Since this is turning into an all purpose post, I'm going to crosspost to sci.math.symbolic. I want to start by saying that the heap method should be called "Johnson's algorithm". See http://portal.acm.org/citation.cfm?id=1086847
We've made contributions to improve it, but our actual work has been to improve the complexity of division and to do parallel algorithms. See http://www.cecm.sfu.ca/~rpearcea/
We're trying to popularize the approach because we think it's better, and the benefit of doing these basic operations well spill over into many other parts of computer algebra systems.
To that end, I put up some example code showing how we implemented heap multiplication. It's important to have the chaining optimization since this reduces the complexity to O(n^2) in the dense case. http://www.cecm.sfu.ca/~rpearcea/heapmul.zip
Also, the inevitable "is this open source" question is sure to pop up. No, it's not. It's just an short example showing how we did it to help anyone doing an implementation. It's also useful to compare against.

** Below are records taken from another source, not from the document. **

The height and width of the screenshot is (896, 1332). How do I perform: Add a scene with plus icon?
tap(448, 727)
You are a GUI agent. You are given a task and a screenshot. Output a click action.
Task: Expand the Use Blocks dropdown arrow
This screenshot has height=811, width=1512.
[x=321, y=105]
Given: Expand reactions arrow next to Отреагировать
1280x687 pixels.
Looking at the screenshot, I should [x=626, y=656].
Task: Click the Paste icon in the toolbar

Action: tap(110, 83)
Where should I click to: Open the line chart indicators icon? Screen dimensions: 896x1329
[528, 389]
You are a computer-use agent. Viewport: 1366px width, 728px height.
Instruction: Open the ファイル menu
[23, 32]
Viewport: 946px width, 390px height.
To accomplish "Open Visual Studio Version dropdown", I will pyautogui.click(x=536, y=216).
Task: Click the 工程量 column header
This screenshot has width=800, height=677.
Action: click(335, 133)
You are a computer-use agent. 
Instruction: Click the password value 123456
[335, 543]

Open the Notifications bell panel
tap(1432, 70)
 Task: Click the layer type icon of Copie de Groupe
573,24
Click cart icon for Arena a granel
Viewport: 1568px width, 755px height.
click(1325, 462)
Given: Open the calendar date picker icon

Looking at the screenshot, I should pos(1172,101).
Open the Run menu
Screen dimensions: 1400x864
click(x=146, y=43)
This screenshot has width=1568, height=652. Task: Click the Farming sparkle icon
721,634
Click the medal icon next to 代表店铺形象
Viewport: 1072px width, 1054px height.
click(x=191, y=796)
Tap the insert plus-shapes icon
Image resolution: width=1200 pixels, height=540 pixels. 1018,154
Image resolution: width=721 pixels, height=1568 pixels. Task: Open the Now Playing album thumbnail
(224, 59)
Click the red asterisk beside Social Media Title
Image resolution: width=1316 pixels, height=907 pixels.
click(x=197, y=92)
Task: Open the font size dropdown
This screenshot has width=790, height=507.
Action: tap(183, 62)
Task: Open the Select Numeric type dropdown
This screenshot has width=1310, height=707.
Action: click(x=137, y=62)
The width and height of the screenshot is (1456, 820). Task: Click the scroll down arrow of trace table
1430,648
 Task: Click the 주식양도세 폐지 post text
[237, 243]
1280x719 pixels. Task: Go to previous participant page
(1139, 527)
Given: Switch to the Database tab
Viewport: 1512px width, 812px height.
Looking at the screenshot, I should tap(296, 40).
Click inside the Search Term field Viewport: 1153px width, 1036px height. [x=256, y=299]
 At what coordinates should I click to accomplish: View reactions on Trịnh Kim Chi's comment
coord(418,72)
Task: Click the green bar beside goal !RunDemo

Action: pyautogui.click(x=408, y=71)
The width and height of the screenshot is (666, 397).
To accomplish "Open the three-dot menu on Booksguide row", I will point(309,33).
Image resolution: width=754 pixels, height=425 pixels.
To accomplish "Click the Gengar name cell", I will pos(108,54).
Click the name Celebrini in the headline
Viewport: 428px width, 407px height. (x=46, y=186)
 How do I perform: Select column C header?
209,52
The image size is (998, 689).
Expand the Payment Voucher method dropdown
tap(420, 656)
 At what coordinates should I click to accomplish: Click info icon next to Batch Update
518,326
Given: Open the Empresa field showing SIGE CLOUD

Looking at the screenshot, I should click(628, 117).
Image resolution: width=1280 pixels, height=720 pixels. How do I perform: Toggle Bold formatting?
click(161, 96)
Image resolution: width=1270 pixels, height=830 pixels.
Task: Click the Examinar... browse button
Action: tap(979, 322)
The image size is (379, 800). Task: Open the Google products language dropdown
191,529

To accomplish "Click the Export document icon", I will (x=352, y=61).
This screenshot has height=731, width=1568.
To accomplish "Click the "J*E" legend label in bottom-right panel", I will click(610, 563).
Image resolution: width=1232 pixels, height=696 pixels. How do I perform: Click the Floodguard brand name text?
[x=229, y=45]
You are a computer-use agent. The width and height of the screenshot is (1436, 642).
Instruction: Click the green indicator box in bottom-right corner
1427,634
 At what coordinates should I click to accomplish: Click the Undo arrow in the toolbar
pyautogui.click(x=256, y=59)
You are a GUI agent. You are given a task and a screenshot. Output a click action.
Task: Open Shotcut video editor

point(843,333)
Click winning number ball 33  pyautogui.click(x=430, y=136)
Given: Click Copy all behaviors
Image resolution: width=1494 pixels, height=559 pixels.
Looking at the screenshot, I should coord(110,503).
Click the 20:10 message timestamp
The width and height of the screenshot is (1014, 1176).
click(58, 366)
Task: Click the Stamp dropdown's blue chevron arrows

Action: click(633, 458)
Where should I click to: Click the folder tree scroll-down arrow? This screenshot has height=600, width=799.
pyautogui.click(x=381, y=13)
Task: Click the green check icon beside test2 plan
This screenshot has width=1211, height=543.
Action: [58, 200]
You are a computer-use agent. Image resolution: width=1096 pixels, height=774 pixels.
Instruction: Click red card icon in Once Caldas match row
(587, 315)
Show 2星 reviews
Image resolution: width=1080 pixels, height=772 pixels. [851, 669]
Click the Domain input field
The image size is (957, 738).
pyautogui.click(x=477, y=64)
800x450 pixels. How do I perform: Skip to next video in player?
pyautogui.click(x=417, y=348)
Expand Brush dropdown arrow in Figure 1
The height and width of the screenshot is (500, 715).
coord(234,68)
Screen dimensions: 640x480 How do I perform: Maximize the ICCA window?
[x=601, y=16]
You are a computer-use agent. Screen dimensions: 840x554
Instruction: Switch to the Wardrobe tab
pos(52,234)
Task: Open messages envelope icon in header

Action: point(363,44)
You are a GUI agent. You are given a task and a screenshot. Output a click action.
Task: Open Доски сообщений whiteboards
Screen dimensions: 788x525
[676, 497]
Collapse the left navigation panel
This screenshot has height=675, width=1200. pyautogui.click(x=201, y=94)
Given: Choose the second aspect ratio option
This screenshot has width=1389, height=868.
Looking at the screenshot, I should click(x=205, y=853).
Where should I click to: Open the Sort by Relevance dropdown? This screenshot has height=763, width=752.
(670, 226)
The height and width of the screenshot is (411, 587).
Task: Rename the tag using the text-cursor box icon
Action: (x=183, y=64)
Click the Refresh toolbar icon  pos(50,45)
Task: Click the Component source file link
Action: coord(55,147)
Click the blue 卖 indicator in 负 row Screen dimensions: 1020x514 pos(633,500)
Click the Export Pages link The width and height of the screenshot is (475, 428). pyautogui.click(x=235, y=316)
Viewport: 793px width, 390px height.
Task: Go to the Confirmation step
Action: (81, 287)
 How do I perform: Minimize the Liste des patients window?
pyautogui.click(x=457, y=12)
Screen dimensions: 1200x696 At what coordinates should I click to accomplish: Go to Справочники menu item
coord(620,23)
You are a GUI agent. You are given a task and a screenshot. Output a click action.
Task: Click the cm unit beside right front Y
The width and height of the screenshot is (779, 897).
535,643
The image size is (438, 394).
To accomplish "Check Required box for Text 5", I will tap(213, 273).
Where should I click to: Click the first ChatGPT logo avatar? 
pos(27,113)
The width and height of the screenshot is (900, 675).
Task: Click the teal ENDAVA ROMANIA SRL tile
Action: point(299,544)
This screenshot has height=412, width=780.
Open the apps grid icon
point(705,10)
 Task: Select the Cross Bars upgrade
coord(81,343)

As Richard Fateman points out, there are better ways of multiplying polynomials so don't take this as the final word. Dense algorithms are useful, and other sparse algorithms can win in some situations. It may depend on the system and the implementation.
What I like about the algorithm is that it's fairly simple and it gets you to a good division algorithm quickly. This is something which can be a bigger problem since the naive algorithm that does repeated subtractions can be O(n^3) with multivariate polynomials. Other algorithms use O(n^2) memory. The heap is hard to beat.